Second, there will be choices at work. You will hopefully have a choice of jobs – and opportunities to advance. You should be focused in part on the pay and advancement, but you will also have chances to ask whether the work you do serves others, serves the good of our society. Pick a career, a life's work, an organization that matches your passions and values, and serves others, and you are on the way to higher performance and real fulfillment. At work, you will come across situations where your firm or an individual manager lies to customers or doesn't treat some employees fairly, where it skips required tests or misreports its sales. You will have the chance to try to change what your firm or boss is doing. At times there will be risks to your career to do this, but it is the only way to real happiness. There are many retailers today asking whether they should have done more to prevent the tragedy in Bangladesh.

You will likely pick a life partner and marry. This is the most important role in your life, and it is definitely not about you there either. It is about helping your partner have the kind of fulfilling and happy life you want for yourself, despite the rough patches and the illnesses which are unavoidable. A marriage is a series of unavoidable ethical choices – opportunities for putting your partner's interests ahead of yours.

You may have children. Your role will be to care for a completely vulnerable human being, keeping them safe and helping them to find joy and meaning in the world, and even wiping their bottoms. The first time you do that you will know it is not about you.

You will settle in a home and become a part of a community. You will have many chances to say whether your circle of concern stops at the gate of your community – or whether it embraces the poor on the other side of town, or the underrepresented kids whose public education is decidedly inferior to yours. The University of Portland, dedicated so strongly to service in the community, and honored for it, has given you a head start on those decisions.

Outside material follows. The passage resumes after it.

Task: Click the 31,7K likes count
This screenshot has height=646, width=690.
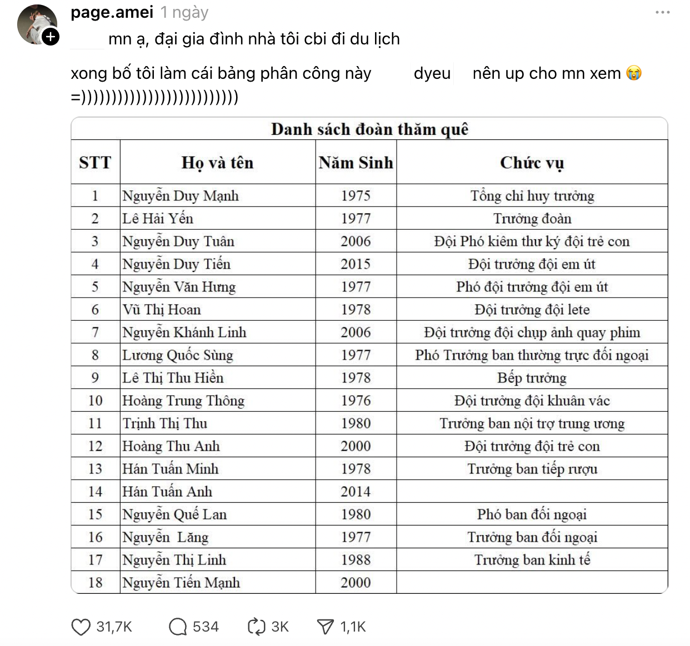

For some of you, life will demand that you pay what seems a very high price. This is unavoidable too. You may need to postpone graduate school to care for an ailing parent, turn down a great job because your spouse cannot find fulfilling work in the new city, or has a serious disease. You may be that whistleblower who has to lose a job to prevent a harm – in Bangladesh or in your own backyard. You will be criticized by some, and thought a fool by others. But that is okay, because you understand it is not all about you, and you know it is the only way to true happiness and fulfillment. You will be able to look yourself in the mirror on your 5th, 10th and 25th college reunions and like the person you see.

So you are beginning your adult life at a moment when the world is telling you that everything can be personalized to satisfy your tastes and to your desires. Don't believe it. Your task in life is to have good fun, but to find your true joy by helping the others in your life -- your family, your spouse or partner, your coworkers and customers, your neighbors, the needy in your own community and in far off lands you have never visited. You will deal with a series of unavoidable ethical choices and decisions, and how you answer those will be your character. But you are so well prepared for this wonderful life by your University of Portland education. Good luck and Godspeed.